## [Tâches proposées]
(A) D'après l'article sur les swaps en dollars, dans quelle monnaie le prix du baril de pétrole est-il libellé ?
(B) Reproduisez fidèlement tout le passage de l'article sur les swaps en dollars qui va de « Les swaps en dollars : Trump » jusqu'à « les intérêts américains. ».
#### Texte source
Les swaps en dollars : Trump utilisera-t-il sa bombe atomique monétaire ?

Donald Trump © Getty
Pierre-Henri Thomas
Pierre-Henri Thomas Journaliste

Les États-Unis sont entrés avec le reste du monde dans une politique de la canonnière, cherchant à imposer à leurs « partenaires » commerciaux des décisions qui vont toutes dans le sens unilatéral de ce que l’administration américaine pense être les intérêts américains.

Peu importe si ces décisions sont des mesures économiquement intelligentes. Donald Trump le pense. La question est donc de savoir comment la Maison Blanche peut imposer ces mesures ?

Elle peut brandir diverses menaces (sorties de l’OTAN, augmenter encore les droits de douane, saisir des actifs…) mais une des armes les plus redoutables à sa disposition, ce sont les swaps en devises. On explique.

La source du dollar

On pense souvent que les dollars dont les entreprises européennes ont besoin proviennent de leurs exportations vers les États-Unis. Mais c’est faux, car ces dollars perçus en exportant ne suffiraient pas à étancher la soif de dollars en Europe. Le système monétaire mondial actuel repose en effet sur le billet vert. Les entreprises européennes, par exemple, ont besoin du dollar, non seulement pour acheter des biens et services américains, mais aussi pour réaliser une série de transactions avec des partenaires étrangers non américains. L’exemple le plus simple, c’est le pétrole : le prix du baril est libellé en dollars. On a besoin de dollar pour faire rouler sa voiture.
########
#### Données fournies
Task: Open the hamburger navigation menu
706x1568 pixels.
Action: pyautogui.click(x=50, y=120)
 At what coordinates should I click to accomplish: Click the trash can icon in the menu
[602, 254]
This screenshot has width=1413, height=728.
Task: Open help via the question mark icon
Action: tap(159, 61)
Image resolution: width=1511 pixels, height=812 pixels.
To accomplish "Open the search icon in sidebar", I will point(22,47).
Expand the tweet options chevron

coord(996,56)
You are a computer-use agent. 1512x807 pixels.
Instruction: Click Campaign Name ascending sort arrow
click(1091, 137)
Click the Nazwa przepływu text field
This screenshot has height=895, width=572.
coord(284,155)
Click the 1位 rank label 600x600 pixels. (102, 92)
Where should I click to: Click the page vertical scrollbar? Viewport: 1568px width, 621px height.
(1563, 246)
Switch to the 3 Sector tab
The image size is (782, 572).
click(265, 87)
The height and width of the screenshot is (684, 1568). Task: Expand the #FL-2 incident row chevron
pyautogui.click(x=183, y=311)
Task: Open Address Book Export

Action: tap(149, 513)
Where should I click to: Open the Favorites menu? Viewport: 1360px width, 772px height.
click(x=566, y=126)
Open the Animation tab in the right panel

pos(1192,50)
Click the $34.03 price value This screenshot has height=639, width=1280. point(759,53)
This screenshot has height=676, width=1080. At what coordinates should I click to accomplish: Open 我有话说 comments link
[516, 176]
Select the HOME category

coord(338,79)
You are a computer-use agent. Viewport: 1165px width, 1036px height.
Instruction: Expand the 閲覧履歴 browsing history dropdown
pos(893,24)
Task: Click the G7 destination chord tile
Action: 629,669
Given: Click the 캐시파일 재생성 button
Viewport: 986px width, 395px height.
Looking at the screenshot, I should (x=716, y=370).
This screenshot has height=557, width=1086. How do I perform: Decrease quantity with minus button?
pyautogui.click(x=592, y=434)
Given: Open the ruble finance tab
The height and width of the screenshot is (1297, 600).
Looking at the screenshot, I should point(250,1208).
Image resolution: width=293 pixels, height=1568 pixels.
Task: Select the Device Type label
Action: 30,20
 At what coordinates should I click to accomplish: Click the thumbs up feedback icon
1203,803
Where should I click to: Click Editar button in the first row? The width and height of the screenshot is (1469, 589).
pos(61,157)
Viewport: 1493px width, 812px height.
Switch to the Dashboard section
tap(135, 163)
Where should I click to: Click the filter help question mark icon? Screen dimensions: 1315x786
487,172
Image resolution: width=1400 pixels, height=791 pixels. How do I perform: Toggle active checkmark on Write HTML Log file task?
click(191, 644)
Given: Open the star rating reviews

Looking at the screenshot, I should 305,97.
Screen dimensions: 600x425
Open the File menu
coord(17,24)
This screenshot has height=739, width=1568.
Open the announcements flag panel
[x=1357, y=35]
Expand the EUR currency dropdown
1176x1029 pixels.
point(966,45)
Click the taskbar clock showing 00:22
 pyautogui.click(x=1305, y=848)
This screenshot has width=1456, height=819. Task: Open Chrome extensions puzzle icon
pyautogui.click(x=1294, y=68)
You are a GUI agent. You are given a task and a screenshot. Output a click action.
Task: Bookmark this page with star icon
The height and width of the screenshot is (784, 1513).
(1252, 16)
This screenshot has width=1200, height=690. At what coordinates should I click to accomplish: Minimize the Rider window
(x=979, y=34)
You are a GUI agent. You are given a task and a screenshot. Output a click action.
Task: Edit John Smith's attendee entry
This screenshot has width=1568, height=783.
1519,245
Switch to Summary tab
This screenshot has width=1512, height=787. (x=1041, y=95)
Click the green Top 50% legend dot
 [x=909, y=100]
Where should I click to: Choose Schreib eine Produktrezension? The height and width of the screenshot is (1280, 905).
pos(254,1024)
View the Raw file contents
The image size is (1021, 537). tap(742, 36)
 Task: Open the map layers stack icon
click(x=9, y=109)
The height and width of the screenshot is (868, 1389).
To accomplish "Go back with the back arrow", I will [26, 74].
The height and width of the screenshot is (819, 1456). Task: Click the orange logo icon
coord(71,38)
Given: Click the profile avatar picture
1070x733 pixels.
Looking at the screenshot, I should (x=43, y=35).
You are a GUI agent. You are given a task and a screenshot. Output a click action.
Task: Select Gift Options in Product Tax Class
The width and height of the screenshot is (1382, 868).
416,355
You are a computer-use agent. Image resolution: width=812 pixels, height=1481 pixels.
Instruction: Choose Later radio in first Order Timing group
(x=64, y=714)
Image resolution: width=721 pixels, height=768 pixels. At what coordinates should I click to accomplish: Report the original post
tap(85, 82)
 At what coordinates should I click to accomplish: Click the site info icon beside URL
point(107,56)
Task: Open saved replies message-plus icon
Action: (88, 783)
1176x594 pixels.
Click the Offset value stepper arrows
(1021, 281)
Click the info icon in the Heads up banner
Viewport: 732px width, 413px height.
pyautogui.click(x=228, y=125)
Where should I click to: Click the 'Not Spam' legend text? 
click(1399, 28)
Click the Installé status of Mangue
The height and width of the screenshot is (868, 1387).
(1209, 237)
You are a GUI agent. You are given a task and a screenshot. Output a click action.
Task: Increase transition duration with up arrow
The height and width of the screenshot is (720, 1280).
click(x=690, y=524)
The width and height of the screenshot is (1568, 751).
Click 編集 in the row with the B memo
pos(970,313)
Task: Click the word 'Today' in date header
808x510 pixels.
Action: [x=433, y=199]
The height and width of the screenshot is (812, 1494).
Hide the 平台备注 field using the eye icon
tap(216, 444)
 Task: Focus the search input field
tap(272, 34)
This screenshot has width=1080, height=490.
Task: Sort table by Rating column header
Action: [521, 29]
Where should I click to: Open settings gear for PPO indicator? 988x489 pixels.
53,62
########
## [Solutions des tâches]
(A) En dollars.

(B)
Les swaps en dollars : Trump utilisera-t-il sa bombe atomique monétaire ?

Donald Trump © Getty
Pierre-Henri Thomas
Pierre-Henri Thomas Journaliste

Les États-Unis sont entrés avec le reste du monde dans une politique de la canonnière, cherchant à imposer à leurs « partenaires » commerciaux des décisions qui vont toutes dans le sens unilatéral de ce que l’administration américaine pense être les intérêts américains.